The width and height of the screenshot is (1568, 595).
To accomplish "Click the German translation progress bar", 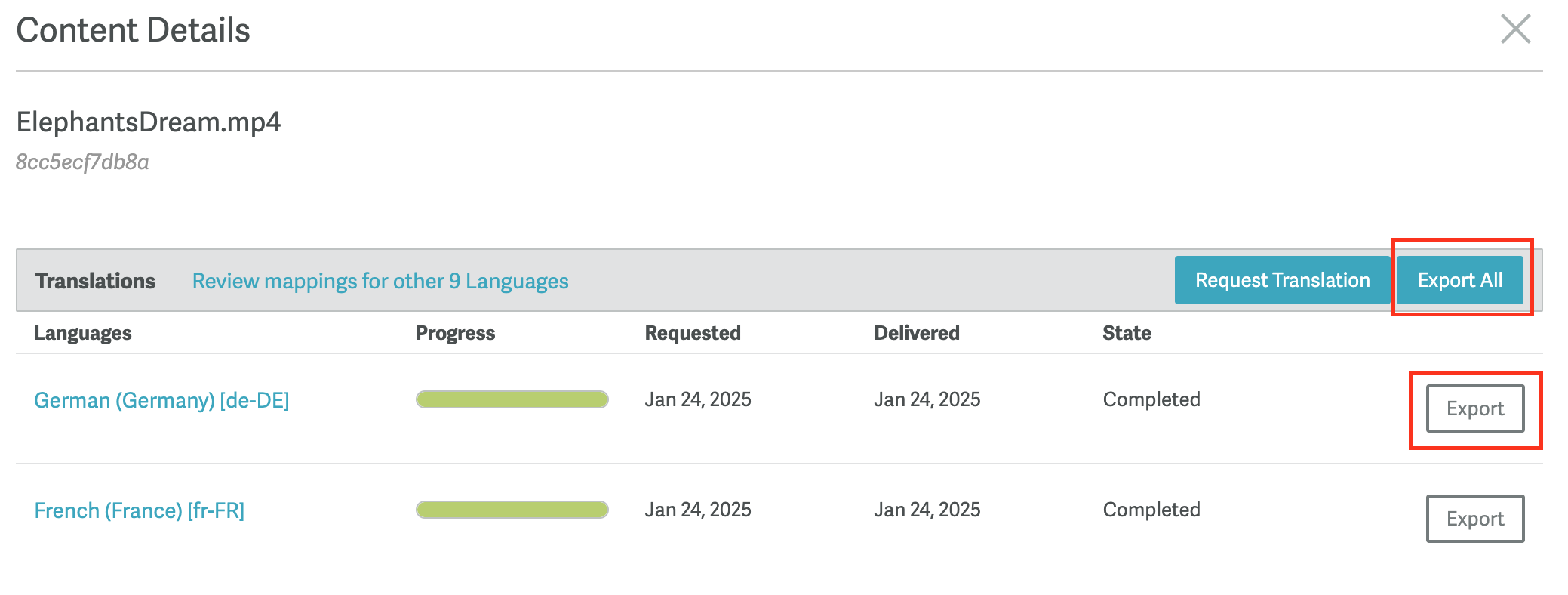I will coord(512,399).
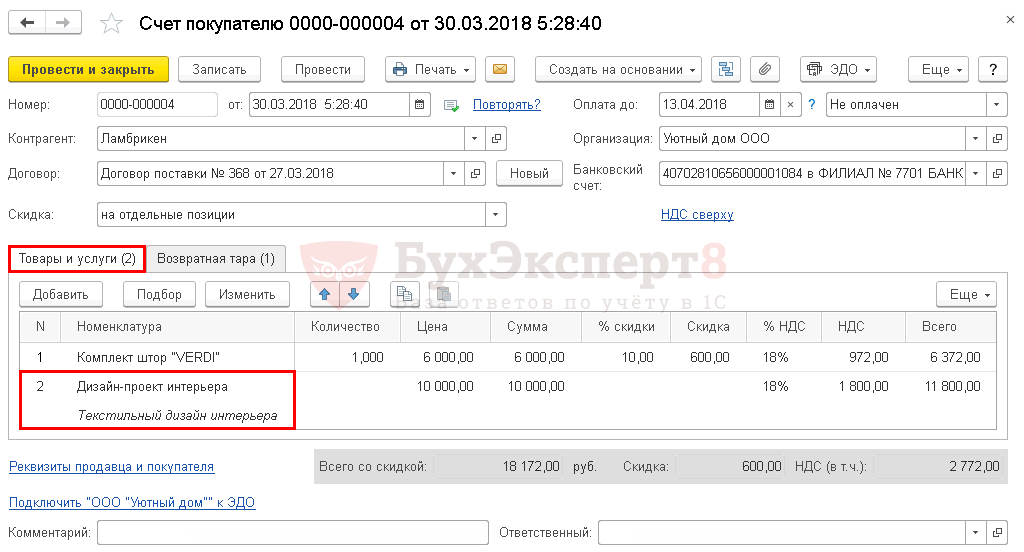Move row up with blue arrow

point(325,294)
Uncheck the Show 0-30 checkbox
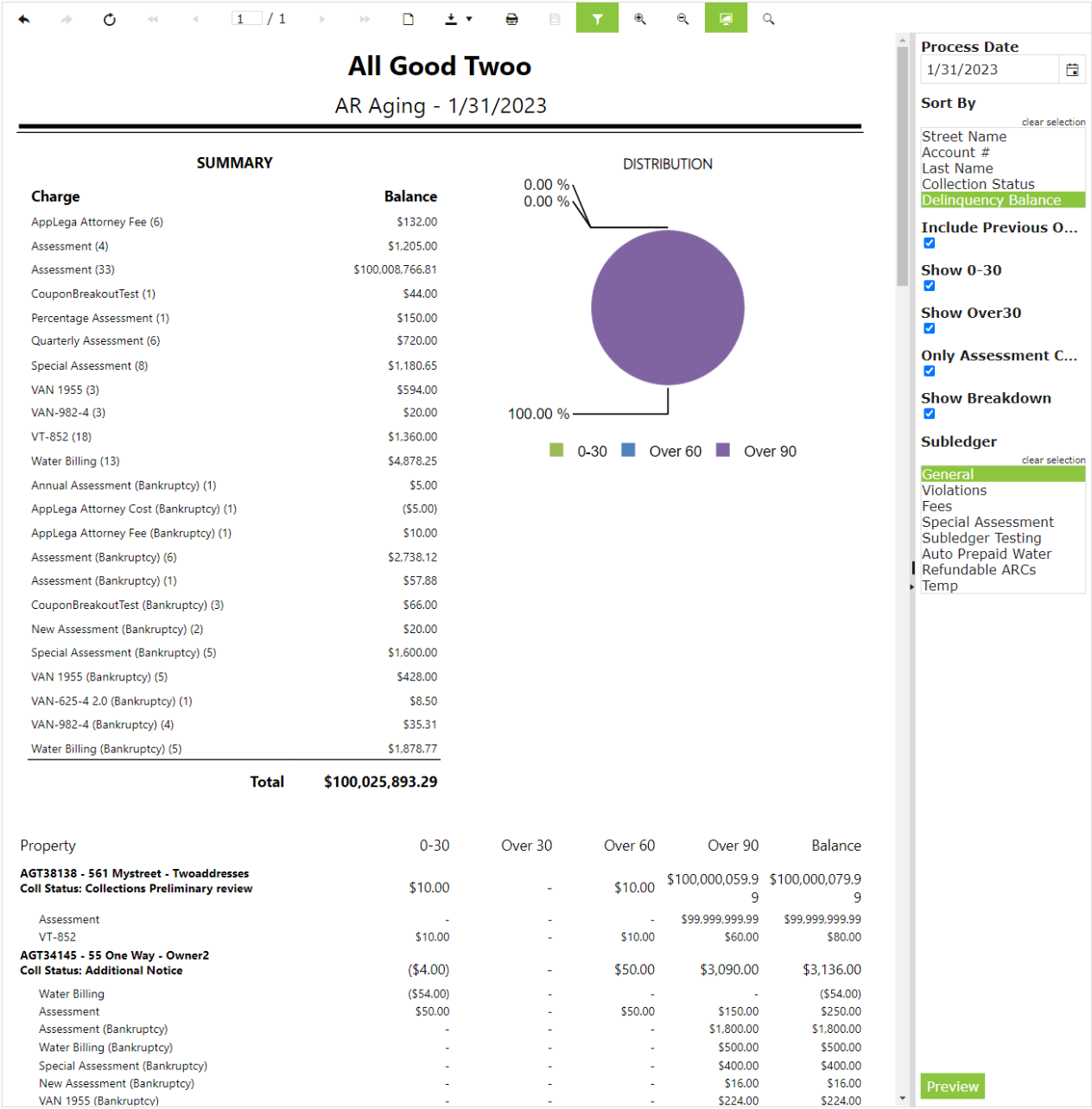Viewport: 1092px width, 1109px height. (x=930, y=286)
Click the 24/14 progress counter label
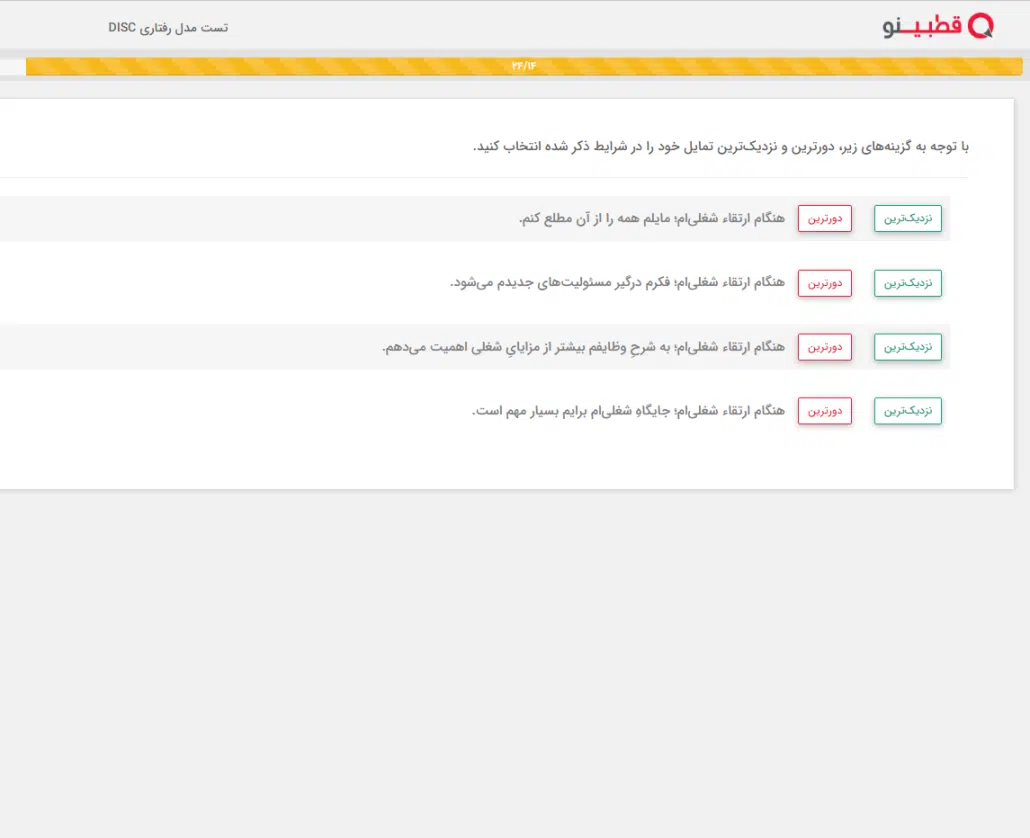 tap(524, 66)
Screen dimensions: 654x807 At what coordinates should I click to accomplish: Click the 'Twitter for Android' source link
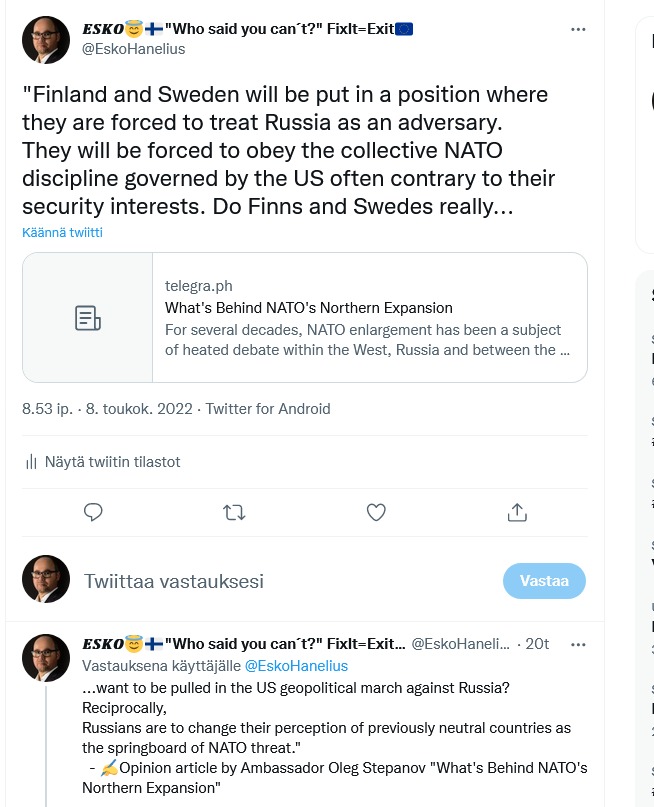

* * * * * * *

**WHAT NEEDS TO BE DONE:** Quote exactly the lines from the one that contains "Uncheck the Show 0-30 checkbox" through the end of the listing above, both ends included, leaving out the pictures.

**ANSWER:**
Uncheck the Show 0-30 checkbox
Viewport: 1092px width, 1109px height. (x=930, y=286)
Click the 24/14 progress counter label
 tap(524, 66)
Screen dimensions: 654x807 At what coordinates should I click to accomplish: Click the 'Twitter for Android' source link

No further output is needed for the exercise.